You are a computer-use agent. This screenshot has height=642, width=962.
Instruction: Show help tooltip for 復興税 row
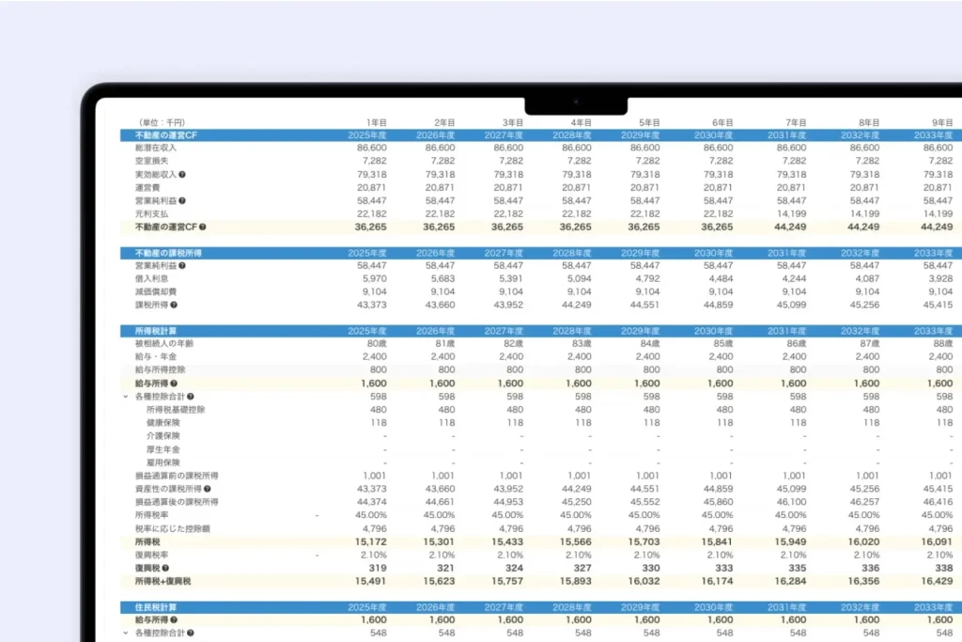tap(165, 568)
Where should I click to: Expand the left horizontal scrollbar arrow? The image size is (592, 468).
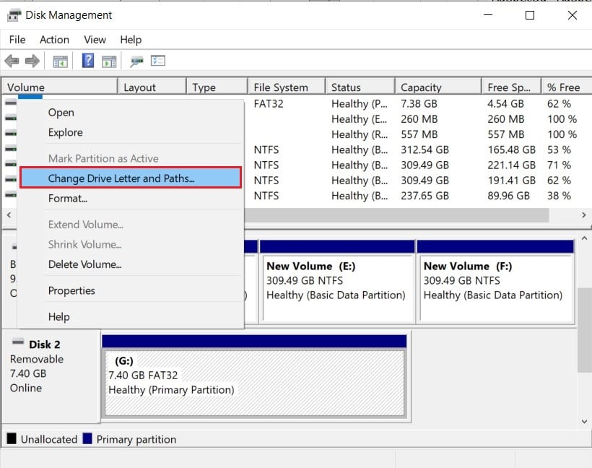[6, 215]
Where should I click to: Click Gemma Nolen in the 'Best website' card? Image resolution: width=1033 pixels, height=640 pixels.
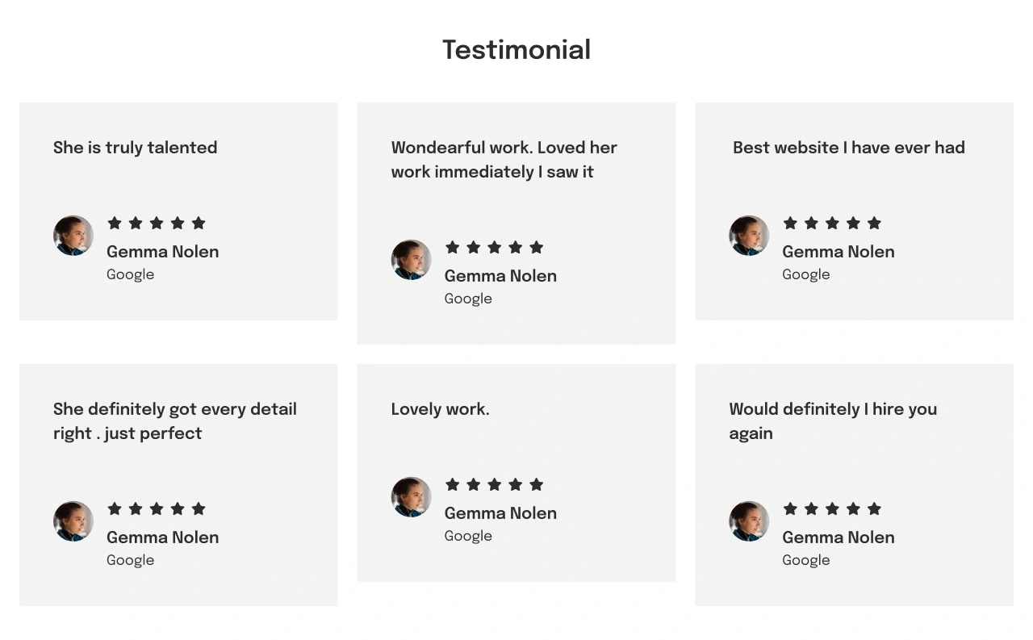click(839, 252)
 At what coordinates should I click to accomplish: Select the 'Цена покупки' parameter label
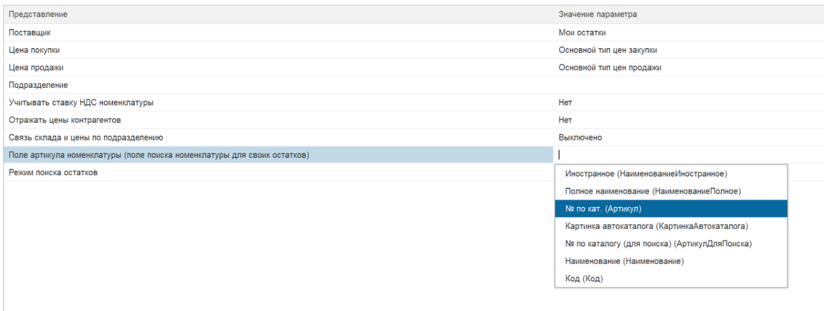pyautogui.click(x=34, y=51)
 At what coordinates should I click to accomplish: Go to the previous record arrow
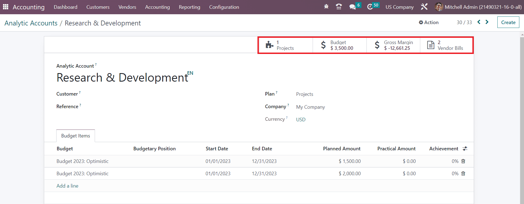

================================

_INSTRUCTIONS TO FOLLOW_:
Reproduce the data above without a single change, please, but without its pictures.

_EXERCISE OUTPUT_:
You are a computer-use agent. This screenshot has height=642, width=962.
Instruction: Show help tooltip for 復興税 row
tap(165, 568)
Where should I click to: Expand the left horizontal scrollbar arrow? The image size is (592, 468).
[6, 215]
Where should I click to: Click Gemma Nolen in the 'Best website' card? Image resolution: width=1033 pixels, height=640 pixels.
click(839, 252)
 At what coordinates should I click to accomplish: Select the 'Цена покупки' parameter label
pyautogui.click(x=34, y=51)
 At what coordinates should I click to accomplish: Go to the previous record arrow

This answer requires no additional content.